Avec plus de 800.000 voix d’écart en faveur d’Ekrem Imamoglu, le scrutin stambouliote du 23 juin matérialise surtout un espoir politique en Turquie: l’AKP d’Erdogan n’est plus invincible. Mais les raisons du succès du candidat CHP tiennent autant d’une campagne bien menée que d’erreurs stratégiques inattendues de la part du Raïs.
«C’est fini! On a gagné avec 800.000 voix d’écart! 13.000, on trouvait que c’était trop peu». Depuis son appartement d’Istanbul, l’écrivaine et journaliste Mine Kirikkanat savoure. Vingt-cinq ans que la ville était aux mains du parti islamo-conservateur AKP. Des années que plus personne n’imaginait son ancien maire depuis devenu président de la République pouvoir vaciller, tant l’homme semblait maîtriser à la perfection l’art de la manœuvre politique. Les purges dans l’administration, l’arrestation de journalistes, la prise de contrôle politique des grands médias, l’art de jouer sur le sentiment national à son profit: rien de cela n’aura cette fois suffit à Recep Tayip Erdogan pour imposer à la tête de la première ville du pays son candidat et ancien Premier ministre et président de la Grande Assemblée nationale de Turquie Binali Yildirim. Et éviter de perdre pied, le temps – au moins – d’une soirée. Car prendre ou perdre Istanbul dépasse de très loin les simples enjeux municipaux. Erdogan l’a lui même concédé par le passé: celui qui gouverne Istanbul a vocation à diriger le pays, tant la capitale économique fédère en son sein toutes les couches de la société, toutes les cultures, toutes les ethnies, tous les courants religieux, toutes les catégories socio-professionnelles. 16 millions d’habitants officiellement, aux alentours de 20 millions dans les faits, Istanbul est depuis longtemps déjà «un pays dans le pays», se plait-on à dire en Turquie. Et, au-delà, une manne unique de pouvoir politique et financier pour qui veut accéder aux plus hautes fonctions de l’Etat, concentrée entre les mains de celui ou celle qui la dirige.
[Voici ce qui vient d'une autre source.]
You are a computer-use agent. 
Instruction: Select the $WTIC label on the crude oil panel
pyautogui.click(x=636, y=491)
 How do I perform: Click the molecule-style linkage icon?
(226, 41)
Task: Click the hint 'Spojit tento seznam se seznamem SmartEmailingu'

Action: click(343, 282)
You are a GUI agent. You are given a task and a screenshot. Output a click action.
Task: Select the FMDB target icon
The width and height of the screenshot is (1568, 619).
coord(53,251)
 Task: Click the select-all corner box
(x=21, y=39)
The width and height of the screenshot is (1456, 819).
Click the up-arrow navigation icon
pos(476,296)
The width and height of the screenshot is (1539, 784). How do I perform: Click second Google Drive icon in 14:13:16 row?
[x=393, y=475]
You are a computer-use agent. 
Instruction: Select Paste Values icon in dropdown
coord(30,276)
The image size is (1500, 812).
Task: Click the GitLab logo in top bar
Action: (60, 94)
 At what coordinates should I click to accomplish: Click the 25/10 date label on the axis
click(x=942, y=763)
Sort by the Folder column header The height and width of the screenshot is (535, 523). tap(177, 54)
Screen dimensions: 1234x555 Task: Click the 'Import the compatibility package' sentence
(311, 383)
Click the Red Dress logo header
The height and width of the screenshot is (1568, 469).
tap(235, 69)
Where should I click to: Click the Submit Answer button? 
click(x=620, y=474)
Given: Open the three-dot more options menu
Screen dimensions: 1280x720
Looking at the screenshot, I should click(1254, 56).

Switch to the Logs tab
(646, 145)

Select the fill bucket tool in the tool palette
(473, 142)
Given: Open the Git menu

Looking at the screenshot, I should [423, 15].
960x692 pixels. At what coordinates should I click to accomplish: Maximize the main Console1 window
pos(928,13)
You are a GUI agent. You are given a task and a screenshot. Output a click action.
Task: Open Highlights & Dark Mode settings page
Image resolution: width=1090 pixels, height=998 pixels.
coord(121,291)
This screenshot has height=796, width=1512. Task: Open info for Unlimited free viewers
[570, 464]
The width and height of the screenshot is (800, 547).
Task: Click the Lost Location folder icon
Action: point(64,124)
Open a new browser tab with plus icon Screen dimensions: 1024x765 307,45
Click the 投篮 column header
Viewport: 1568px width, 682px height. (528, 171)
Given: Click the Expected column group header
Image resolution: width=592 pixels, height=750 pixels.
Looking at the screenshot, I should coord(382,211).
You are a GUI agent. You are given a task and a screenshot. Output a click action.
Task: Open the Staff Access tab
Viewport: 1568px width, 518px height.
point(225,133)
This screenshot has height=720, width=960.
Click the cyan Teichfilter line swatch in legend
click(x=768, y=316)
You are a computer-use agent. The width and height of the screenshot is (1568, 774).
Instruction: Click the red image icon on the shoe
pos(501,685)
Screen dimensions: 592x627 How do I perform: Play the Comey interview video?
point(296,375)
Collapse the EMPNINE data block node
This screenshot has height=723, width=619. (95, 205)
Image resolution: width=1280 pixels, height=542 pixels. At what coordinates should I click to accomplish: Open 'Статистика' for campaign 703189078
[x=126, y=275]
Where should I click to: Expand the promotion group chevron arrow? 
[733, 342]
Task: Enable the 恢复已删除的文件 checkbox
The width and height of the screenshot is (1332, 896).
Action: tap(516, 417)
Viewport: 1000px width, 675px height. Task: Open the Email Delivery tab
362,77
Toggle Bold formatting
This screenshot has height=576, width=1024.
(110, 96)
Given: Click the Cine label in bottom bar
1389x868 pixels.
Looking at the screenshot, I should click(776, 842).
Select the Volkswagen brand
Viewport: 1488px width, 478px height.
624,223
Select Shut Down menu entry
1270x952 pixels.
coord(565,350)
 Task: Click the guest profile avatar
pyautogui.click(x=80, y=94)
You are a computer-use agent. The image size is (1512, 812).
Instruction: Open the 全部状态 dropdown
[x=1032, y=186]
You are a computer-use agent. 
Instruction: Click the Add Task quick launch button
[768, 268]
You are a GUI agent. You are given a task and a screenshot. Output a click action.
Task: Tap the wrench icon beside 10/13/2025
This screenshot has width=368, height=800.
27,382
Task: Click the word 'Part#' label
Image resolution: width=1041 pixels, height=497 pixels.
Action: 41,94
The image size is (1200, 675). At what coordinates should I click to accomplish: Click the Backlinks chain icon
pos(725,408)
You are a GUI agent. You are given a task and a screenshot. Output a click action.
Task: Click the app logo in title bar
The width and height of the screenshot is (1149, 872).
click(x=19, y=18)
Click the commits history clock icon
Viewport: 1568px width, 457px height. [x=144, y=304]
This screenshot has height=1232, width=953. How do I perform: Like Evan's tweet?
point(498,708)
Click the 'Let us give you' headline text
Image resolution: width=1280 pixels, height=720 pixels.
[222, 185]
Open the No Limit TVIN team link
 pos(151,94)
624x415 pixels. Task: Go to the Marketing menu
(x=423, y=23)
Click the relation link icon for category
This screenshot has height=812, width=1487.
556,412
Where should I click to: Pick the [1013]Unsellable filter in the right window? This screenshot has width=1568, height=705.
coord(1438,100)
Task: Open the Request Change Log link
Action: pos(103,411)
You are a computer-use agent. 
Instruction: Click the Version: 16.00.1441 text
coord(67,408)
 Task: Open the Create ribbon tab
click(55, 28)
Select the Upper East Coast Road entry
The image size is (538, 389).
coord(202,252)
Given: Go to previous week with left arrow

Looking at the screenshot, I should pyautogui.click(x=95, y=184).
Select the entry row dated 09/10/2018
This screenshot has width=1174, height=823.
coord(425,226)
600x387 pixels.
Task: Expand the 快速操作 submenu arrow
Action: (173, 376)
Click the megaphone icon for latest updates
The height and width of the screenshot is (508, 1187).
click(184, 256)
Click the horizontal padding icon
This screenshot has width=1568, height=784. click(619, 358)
«Qui ne saute pas soutient Tayip»
Ecarté de la mairie après une première victoire le 31 mars dernier invalidée par un Conseil électoral placé sous la coupe du Président turc, Ekrem Imamoglu avait l’espoir de confirmer sa légère avance de 13.000 voix au soir du 23 juin. Reste que nul, au sein de la direction de campagne du CHP, n’était dupe: Erdogan, soutiendrait par tous les moyens son candidat Binali Yildirim. Ne laisserait rien passer à Imamoglu et utiliserait tous les moyens dont il disposerait pour ne pas perdre la cité Etat. Mais au-delà de la colère de nombreux citoyens de devoir retourner aux urnes, beaucoup d’abstentionnistes y ont vu l’occasion d’y faire entendre leur voix. «Avant le 31 mars, beaucoup de militants CHP ou de l’opposition ne croyaient plus qu’AKP puisse être détrônable. Par dépit, beaucoup s’étaient alors abstenus», commente Hamdi Gargin. «Mais en renversant une première fois le candidat d’Erdogan, Imamoglu leur a redonné de l’espoir, montré que gagner Istanbul n’était plus impossible», poursuit ce membre du Conseil d’administration du TÜSES, la Fondation pour la recherche sociale, économique et politique en Turquie, et ancien directeur du département Stratégie de la municipalité stambouliote de Beylikdüzü, alors dirigée par Imamoglu. Mais de là à pronostiquer un raz de marée défiant l’autorité d’Erdogan, nul ne s’y serait risqué, même si au cours de ces dernières semaines un frémissement s’était fait sentir sur les rives du Bosphore: des jeunes qui défilaient dans les rues de la ville, corps accroupis puis en extension, bras levés vers le ciel, clamant «saute, saute, qui ne saute pas soutient Tayip (Erdogan) / saute, saute, qui ne saute pas soutient Tayip»; certains chanter des «nous sommes les soldats de Mustafa Kemal!» en opposition aux dérives religieuses du régime; ou toute une opposition, encore, déclamer inlassablement «Tout ira très bien, frère Ekrem!», cette phrase symbole de la campagne d’Imamoglu, imaginée par un gamin de 14 ans !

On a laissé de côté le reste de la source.